Hoewel men alles deed dit geheim te houden, begon het na verloop van tijd natuurlijk wel op te vallen. In de loop van 1941 ontstond er grote onrust bij families, in kerken en zelfs in justitiekringen. De rooms-katholieke kardinaal Von Galen riep openlijk op hiermee te stoppen. De regering begreep dat men het programma moest onderbreken om steun van de bevolking te houden.
Maar de techniek van de gaskamers was er op dat moment. De medewerkers werden naar het oosten gevoerd, naar Treblinka en Sobibor. Daar zetten ze hun werk voort, nu alleen gericht op Joden, en op veel grotere schaal.”
In 1941 werd de film ”Ich klage an” geproduceerd, waarin vrijwillige euthanasie bij ondraaglijk lijden werd aangeprezen. Wilde men daar naartoe?
„Toch niet.
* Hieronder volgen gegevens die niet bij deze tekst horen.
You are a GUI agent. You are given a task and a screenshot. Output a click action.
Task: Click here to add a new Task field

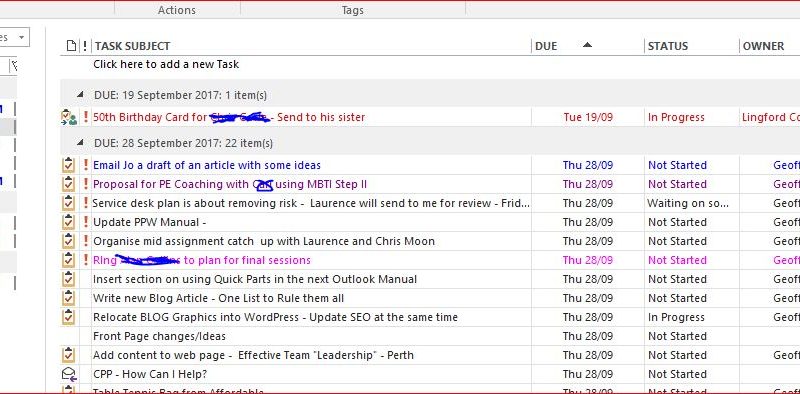(x=166, y=64)
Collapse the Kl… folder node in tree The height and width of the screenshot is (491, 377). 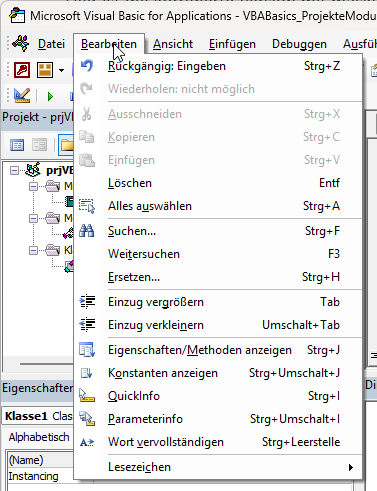33,250
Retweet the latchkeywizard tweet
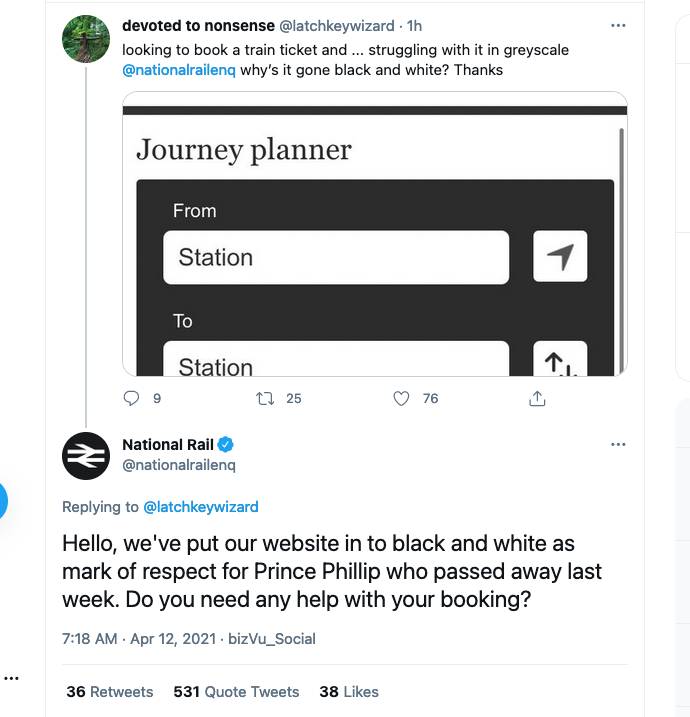Screen dimensions: 690x717 tap(265, 399)
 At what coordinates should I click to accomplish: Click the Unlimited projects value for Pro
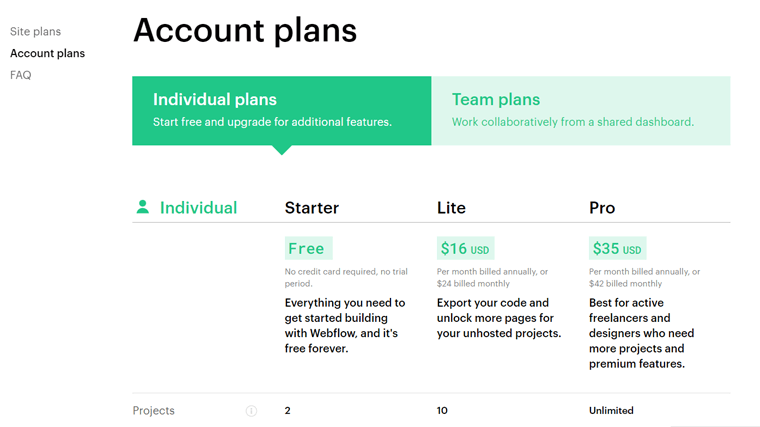click(611, 411)
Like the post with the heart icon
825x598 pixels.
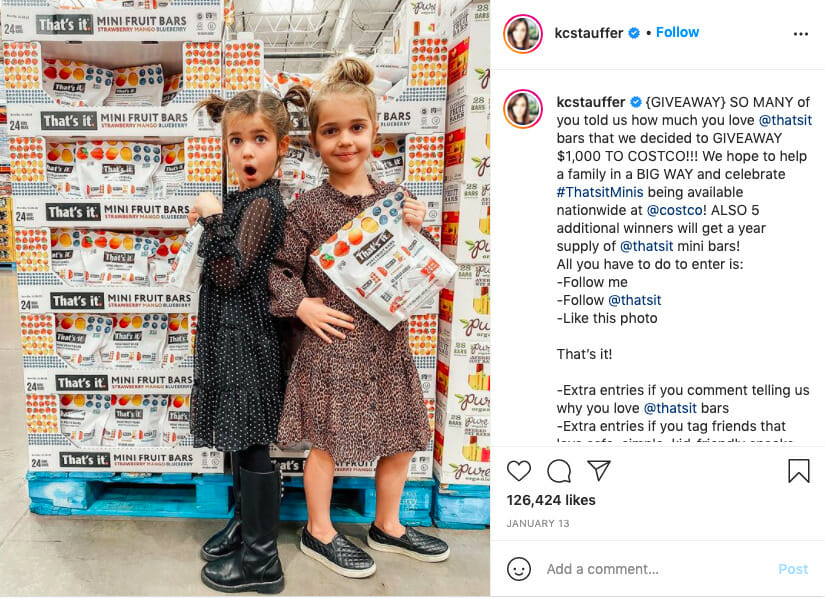[x=519, y=471]
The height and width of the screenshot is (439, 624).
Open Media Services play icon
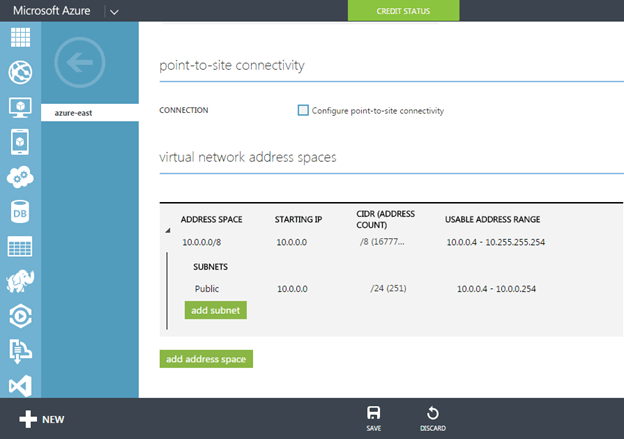pyautogui.click(x=20, y=316)
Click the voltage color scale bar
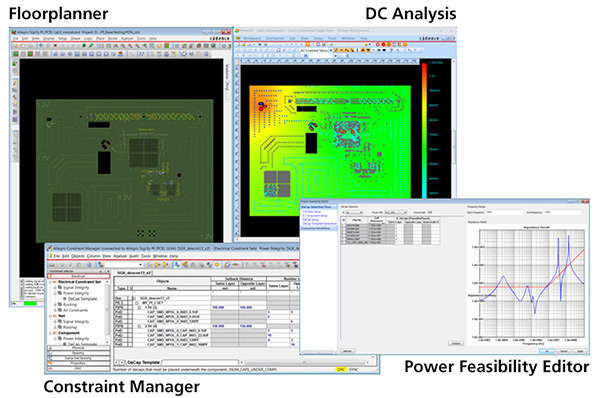This screenshot has height=398, width=600. (424, 130)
Het naziregime was er niet opuit rechten aan individuen te verlenen. Men wilde het volk en het ras versterken. Euthanasie was geen instrument voor individualisme, maar voor nationalisme. In dit kader stond ook de gedwongen sterilisatie bij 400.000 mensen.
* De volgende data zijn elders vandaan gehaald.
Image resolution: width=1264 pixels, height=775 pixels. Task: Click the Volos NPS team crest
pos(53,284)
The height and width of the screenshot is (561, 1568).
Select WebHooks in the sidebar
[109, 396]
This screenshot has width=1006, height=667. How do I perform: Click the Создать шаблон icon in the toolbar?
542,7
Die film is een prachtillustratie van Goebbels’ propaganda. Hij bracht de boodschap in een jasje van vermaak. In ”Ich klage an” speelt een mooie vrouw, een pianist, die multiple sclerose krijgt. Zij vraagt om euthanasie. Toch is bekend dat de mensen in de bioscoop de link met euthanasie op gehandicapten goed doorhadden. Men reageerde zeer sceptisch.”
Ondanks de nieuwe gaskamers werden ook veel Joden met de kogel omgebracht.
„Ja, ik schat dat er zo’n 1,5 miljoen zijn doodgeschoten. Vooral in het begin gebeurde dat, toen er nog niet zulke grote en effectieve gaskamers waren. Maar tot het laatst van de oorlog kwam het voor dat er lange rijen van honderden, duizenden Joden werden neergeschoten.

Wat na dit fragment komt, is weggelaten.